Until 1960 there used to be a public house here, The Rose and Crown, this may have been it…A lot of the houses had collections of presumably local stones from the fields. They looked like tortoise shells and felt heavy. I need to correspond with ‘the Rockman’ for their origins – he came up with name  ‘septarian nodules’. Concretions of sedimentary rock and minerals from the Cretaceous seas 50 – 70 million years ago.

So our six-mile exploration of this hidden Bowland valley had been a complete social distancing success. We parted with ideas of another equidistant meetup and walk in the near future.
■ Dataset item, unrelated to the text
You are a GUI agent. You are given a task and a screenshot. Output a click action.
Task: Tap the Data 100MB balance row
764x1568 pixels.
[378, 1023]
My quandary was whether to take the easy option of going north to link up with the motorway home or go back over those lonely hills. The latter won so it was topdown for a road trip as good as anywhere in England.

Barbon Fells, Whernside and Ingleborough.

Cross of Greet road


Distant Pendle.

Source of the Hodder.

Roman road from Newton.


  1. 5000milewalk

    Hi BC, nice write-up! Lots of pics of Conrad’s back! Did he ever turn to face you? 😁
    It left me wondering what signs or gestures the guy made for you to interpret “buggered” though!!! 😳
    What car is the soft-top? Unfortunately I’ve not had nearly as many opportunities to get the roof of my XKR down this summer, hopefully September will be nicer. I’m off to South Cumbria this weekend to do Millom-Bootle and Bootle-Ravenglass coastal sections, hopefully I’ll get some sunshine to get the roof down while I’m tootling around.

    1. bowlandclimber

      I don’t talk a lot to Sir Hugh so he just turns his back on me.
      “That deaf and dumb kid
      Sure plays a mean pinball” Say no more.
      15 year old MX5, cheaper to run than your Jag – maybe half the fun.
      All the best with your next jaunt. Good forecast. Just left a comment for you on Ruth’s blog. Enjoy.

    1. bowlandclimber

      A lovely lost world to explore.
      It is in Lancashire, you don’t get me straying far!
      In the past it was part of the West Riding of Yorkshire.
      Interestingly as I drove over I had Radio Lancashire on, this automatically switched to Radio Leeds as I headed up to Cross of Greet and then picked up Radio Cumbria over the watershed. Coming back I had Radio Wales – confusing.
      The people up there don’t see many visitors so are happy to chat which enriches the day.

    1. bowlandclimber

      Yes. That is a fantastic lost world we had just explored. I think nearly every farm and house in the area is listed. I’m all for going back for further exploration. MInd you we picked the weather.

  2. Michael Graeme

    What a gorgeous and remote part of Lancashire. I did drive part of that route once, hooking up with the Bentham road, when, like you, looking for an alternative to the Motorway. I’d spent the day at Ingleton. I remember it was a terrific drive with parts of the scenery strangely reminiscent of Scotland. Didn’t see another vehicle all the way across to Slaidburn.

    Nice to see a shot of your roadster. I was beginning to feel like I was showing off with mine, but they’re such photogenic cars I can’t resist, or maybe I’m biassed.

    A great walk, and enjoyed the read.


    Keep well.

    1. bowlandclimber

      Thought you would like that one. Going back a few generations.
      I only showed a little of my car to compete with your Glasson trip. I am afraid to say mine doesn’t receive the love and attention your’s has.

  3. ms6282

    Lonely Lowgill! Beautiful area. I’ve never strayed over there myself. Need to correct that.Looks like you had a good day for your walk too.